# What you are asked to do
Give back exactly the lines spanning from the one containing "Open the separator" to the final line of the records below, and no others.

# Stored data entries
- Opening Delimiter -

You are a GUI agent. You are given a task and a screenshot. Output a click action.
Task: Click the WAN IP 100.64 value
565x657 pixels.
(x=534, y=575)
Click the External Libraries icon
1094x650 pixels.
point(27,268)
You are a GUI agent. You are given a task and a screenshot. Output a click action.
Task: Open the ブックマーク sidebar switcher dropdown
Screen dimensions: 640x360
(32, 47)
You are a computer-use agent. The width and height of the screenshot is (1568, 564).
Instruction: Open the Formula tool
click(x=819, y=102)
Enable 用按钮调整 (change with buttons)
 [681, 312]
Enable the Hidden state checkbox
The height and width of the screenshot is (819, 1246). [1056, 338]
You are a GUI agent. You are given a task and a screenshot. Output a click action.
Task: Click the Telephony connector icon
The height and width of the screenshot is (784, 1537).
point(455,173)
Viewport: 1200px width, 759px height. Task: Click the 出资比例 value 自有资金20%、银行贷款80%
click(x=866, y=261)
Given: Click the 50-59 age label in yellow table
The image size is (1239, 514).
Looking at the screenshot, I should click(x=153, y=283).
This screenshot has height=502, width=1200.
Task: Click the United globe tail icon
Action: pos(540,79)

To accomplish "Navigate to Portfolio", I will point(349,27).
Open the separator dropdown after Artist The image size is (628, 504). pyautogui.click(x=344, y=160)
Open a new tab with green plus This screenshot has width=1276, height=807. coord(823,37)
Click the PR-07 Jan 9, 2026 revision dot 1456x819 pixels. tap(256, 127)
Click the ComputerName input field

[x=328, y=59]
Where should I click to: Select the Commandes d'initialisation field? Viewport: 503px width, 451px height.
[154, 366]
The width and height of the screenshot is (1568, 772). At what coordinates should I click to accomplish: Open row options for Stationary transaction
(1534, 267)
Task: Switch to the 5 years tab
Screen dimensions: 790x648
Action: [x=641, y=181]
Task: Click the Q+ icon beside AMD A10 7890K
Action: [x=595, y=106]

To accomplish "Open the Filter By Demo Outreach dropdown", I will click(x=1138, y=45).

- Closing Delimiter -

# Expected answer
Open the separator dropdown after Artist The image size is (628, 504). pyautogui.click(x=344, y=160)
Open a new tab with green plus This screenshot has width=1276, height=807. coord(823,37)
Click the PR-07 Jan 9, 2026 revision dot 1456x819 pixels. tap(256, 127)
Click the ComputerName input field

[x=328, y=59]
Where should I click to: Select the Commandes d'initialisation field? Viewport: 503px width, 451px height.
[154, 366]
The width and height of the screenshot is (1568, 772). At what coordinates should I click to accomplish: Open row options for Stationary transaction
(1534, 267)
Task: Switch to the 5 years tab
Screen dimensions: 790x648
Action: [x=641, y=181]
Task: Click the Q+ icon beside AMD A10 7890K
Action: [x=595, y=106]

To accomplish "Open the Filter By Demo Outreach dropdown", I will click(x=1138, y=45).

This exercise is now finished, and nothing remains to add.